▸ Text for analysis

Approximately, 11 weeks ago after Eager was showing very intermittent lameness. She was to my shock at 5 years old and barefoot, diagnosed with Navicular Syndrome. Told almost there and then the prognosis wasn't brilliant, but maybe able to do light work and possibly a bit of dressage after remedial shoeing. Not in line with buying an eventer!
Approx. £3.5k, 2 visits from my vet, 1 visit to Rossdales, 1 X-ray, 1 MRI scan, steroid and huyaloric acid injections, a tildren drip and a few differences of opinion later I am finally 5 days away from my trip to Rockley with Eager (which is where I decided she was going the day I was told the diagnosis) She is still shoeless!

▸ Source information
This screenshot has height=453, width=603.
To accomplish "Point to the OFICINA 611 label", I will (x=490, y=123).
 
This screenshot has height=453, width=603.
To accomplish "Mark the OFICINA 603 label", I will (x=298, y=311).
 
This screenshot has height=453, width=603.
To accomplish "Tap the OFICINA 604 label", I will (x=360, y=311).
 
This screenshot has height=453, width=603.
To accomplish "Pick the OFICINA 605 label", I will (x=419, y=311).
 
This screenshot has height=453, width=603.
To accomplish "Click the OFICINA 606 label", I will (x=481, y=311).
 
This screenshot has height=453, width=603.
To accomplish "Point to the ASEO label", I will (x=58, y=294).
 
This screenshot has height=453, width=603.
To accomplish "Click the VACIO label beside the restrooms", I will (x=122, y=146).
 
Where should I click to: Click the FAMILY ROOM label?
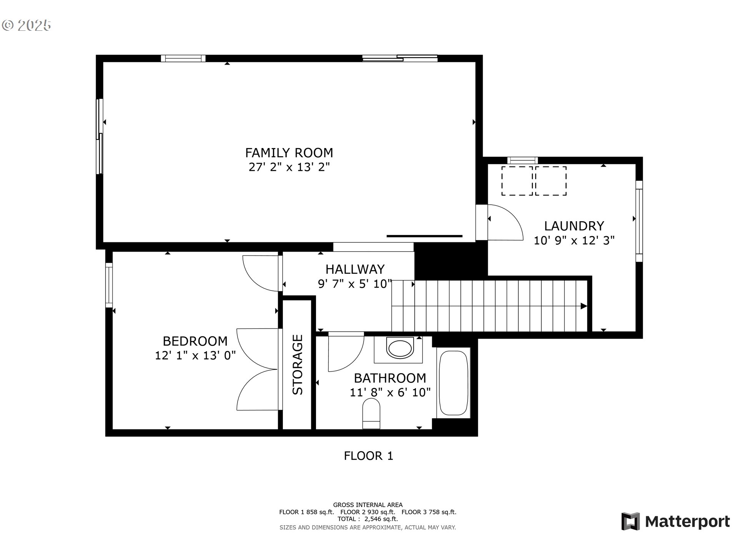tap(289, 153)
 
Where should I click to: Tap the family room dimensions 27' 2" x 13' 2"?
tap(289, 167)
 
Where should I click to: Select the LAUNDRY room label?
tap(574, 226)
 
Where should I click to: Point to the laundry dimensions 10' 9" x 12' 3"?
tap(574, 240)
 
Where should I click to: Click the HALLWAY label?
tap(355, 269)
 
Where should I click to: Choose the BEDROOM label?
tap(195, 341)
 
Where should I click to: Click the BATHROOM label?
tap(390, 378)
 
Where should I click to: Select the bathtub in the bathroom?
tap(454, 383)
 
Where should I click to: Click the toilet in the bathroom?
tap(371, 414)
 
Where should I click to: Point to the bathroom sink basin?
tap(400, 349)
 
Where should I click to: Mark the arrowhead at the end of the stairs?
tap(584, 306)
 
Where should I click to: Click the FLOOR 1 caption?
tap(369, 456)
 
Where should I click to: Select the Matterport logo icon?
tap(631, 521)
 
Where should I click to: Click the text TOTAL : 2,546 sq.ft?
tap(368, 519)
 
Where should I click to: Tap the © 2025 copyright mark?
tap(27, 25)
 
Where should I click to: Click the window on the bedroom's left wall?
tap(109, 285)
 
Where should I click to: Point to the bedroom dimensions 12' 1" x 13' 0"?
tap(195, 355)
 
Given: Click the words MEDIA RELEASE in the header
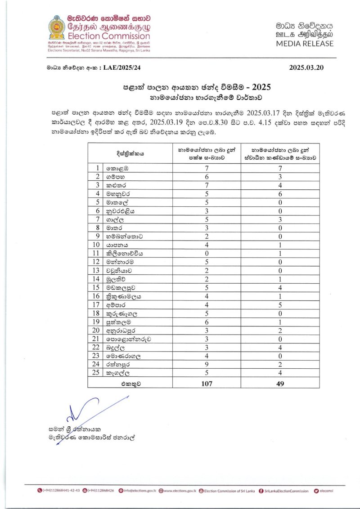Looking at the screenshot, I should click(305, 44).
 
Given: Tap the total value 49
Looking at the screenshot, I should click(280, 384).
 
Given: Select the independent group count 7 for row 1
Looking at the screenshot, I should click(280, 168).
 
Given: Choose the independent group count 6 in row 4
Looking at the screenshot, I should click(280, 193).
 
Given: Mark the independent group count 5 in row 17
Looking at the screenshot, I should click(280, 305).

▸ To do
1. In the account of the horse's diagnosis, rename "Eager" to "Willow" in the passage from "Approx. £3.5k, 2" up to and including "is still shoeless!".
2. Translate this sentence from the account of the horse's diagnosis into Spanish: "She was to my shock at 5 years old and barefoot, diagnosed with Navicular Syndrome."
3. Continue the account of the horse's navicular diagnosis, starting after its last sentence.
The material has no connection to the account of the horse's navicular diagnosis.

▸ Task responses
1.
Approx. £3.5k, 2 visits from my vet, 1 visit to Rossdales, 1 X-ray, 1 MRI scan, steroid and huyaloric acid injections, a tildren drip and a few differences of opinion later I am finally 5 days away from my trip to Rockley with Willow (which is where I decided she was going the day I was told the diagnosis) She is still shoeless!

2. Para mi asombro, a los 5 años y sin herrar, le diagnosticaron el síndrome navicular.

3.
In those few weeks I have remained mainly positive, because my dreams for her are still very much alive (if a little extended). I no longer feel ridiculously unlucky. Infact, I feel fortunate. Yes, I had already had two horses diagnosed in their prime to retire. But, they are still with me and I was fortunate enough to have the money (just) and the space to get Eager. I am aware and reconciled to the fact she, for the foreseeable future will be my final horse. But they are all still with me and will spend the rest of their lives with me, in as much comfort as I can offer. I have not had to make any decisions because I can only afford to keep one on a livery yard or equally have had to give up when Conor retired in 2007. I have had 3 good attempts and learnt so much in that time. I still carry on learning everyday. I simply cannot imagine a life without Conor, Zulu, Eager and even Bess. I don't regret a moment.
I have taken advantage of the recent time off and tried to do a combination of house stuff, yard and relaxing :-) A small glimpse of what normal people do. I even went to IKEA yesterday and this morning made and waxed a table!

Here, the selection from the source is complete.